The student will be able work cooperatively in a group, while simultaneously making individual contributions, evidenced by successful completion of the experiment.

Psychomotor:

The student will be able to practice scientific investigation skills by participating, in cooperative learning groups, to complete an experiment dealing with mixtures and changes in matter. See attached rubric.

Materials:

For each group:

½ cup of warm water
1 tablespoon of sugar
½ package of dry yeast
2 bowls
3 ½ cups of flour
measuring cup
½ cup of water
pinch of salt
wax paper

Advanced Organizer: 5 minutes

Show the brief clip in Disney’s movie Alice in Wonderland where she eats a magic cake and grows very large. The book can also be used here instead of the movie.

Procedure: 25 minutes

1. Pose the question: “In Wonderland, Alice ate a little cake and grew and grew and grew. What do you suppose was in that cake to make her grow so large?”

2. In a journal activity, have students individually brainstorm what they think the cake could have had in it to cause Alice’s enormous growth.

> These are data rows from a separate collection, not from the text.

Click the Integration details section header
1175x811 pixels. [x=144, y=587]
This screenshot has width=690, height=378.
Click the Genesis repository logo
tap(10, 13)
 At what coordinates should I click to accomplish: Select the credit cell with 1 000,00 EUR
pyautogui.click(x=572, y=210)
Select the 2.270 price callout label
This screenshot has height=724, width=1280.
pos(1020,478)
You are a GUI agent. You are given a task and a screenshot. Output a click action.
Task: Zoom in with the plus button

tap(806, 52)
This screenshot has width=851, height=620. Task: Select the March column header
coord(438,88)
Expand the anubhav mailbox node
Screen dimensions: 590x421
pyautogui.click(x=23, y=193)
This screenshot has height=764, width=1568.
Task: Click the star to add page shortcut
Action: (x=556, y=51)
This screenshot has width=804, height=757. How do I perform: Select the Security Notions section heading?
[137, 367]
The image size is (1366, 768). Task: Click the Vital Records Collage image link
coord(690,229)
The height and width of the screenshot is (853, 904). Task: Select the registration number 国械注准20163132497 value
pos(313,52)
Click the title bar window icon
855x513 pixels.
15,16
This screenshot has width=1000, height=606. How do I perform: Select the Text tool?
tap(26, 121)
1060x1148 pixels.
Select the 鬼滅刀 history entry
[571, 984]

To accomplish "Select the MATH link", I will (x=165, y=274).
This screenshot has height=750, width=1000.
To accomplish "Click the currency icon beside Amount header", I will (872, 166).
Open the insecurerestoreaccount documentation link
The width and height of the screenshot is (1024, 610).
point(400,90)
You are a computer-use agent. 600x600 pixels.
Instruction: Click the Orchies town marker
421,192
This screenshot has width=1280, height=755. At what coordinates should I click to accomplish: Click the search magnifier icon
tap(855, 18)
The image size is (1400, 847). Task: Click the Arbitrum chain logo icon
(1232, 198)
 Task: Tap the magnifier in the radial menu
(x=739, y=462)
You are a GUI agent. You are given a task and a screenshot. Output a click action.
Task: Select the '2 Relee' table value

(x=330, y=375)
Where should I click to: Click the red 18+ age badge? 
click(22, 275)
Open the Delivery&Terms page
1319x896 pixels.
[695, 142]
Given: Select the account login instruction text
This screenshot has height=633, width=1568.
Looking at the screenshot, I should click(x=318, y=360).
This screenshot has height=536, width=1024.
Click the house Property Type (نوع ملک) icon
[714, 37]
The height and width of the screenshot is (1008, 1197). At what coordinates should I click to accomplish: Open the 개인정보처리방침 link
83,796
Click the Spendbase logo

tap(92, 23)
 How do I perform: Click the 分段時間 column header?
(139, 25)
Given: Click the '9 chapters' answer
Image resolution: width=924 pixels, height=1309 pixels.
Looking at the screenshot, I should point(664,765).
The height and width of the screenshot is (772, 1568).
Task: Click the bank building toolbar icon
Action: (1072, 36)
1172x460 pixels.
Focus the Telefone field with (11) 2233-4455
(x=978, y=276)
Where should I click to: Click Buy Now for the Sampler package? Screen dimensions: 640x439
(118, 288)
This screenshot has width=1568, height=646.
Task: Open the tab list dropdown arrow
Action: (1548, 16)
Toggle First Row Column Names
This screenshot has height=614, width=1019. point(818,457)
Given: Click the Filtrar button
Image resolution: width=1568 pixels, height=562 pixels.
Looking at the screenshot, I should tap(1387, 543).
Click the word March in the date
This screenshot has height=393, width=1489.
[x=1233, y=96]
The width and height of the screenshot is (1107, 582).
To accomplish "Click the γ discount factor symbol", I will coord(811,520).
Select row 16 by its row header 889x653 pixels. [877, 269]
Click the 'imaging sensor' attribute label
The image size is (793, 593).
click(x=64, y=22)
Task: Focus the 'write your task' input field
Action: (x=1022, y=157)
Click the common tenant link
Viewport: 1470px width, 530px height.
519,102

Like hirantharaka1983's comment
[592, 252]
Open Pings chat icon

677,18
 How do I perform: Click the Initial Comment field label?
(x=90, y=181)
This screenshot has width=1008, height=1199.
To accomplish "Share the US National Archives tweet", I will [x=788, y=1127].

3. Have students share their ideas and explain their reasoning with their classmates.

4. Explain to students that in small groups (3-4) they are going to be experimenting with different mixtures to see if they can recreate the cake that Alice ate!

Within groups, roles should be assigned as observation recorder, timekeeper, and materials manager.All students should share in the responsibility of measuring and combining ingredients.

Each group should be given:

½ cup of warm water
1 tablespoon of sugar
½ package of dry yeast
2 bowls
3 ½ cups of flour
measuring cup
½ cup of water
pinch of salt
wax paper

Directions: 1. Place ½ cup of warm water into a cup and stir in the sugar and yeast.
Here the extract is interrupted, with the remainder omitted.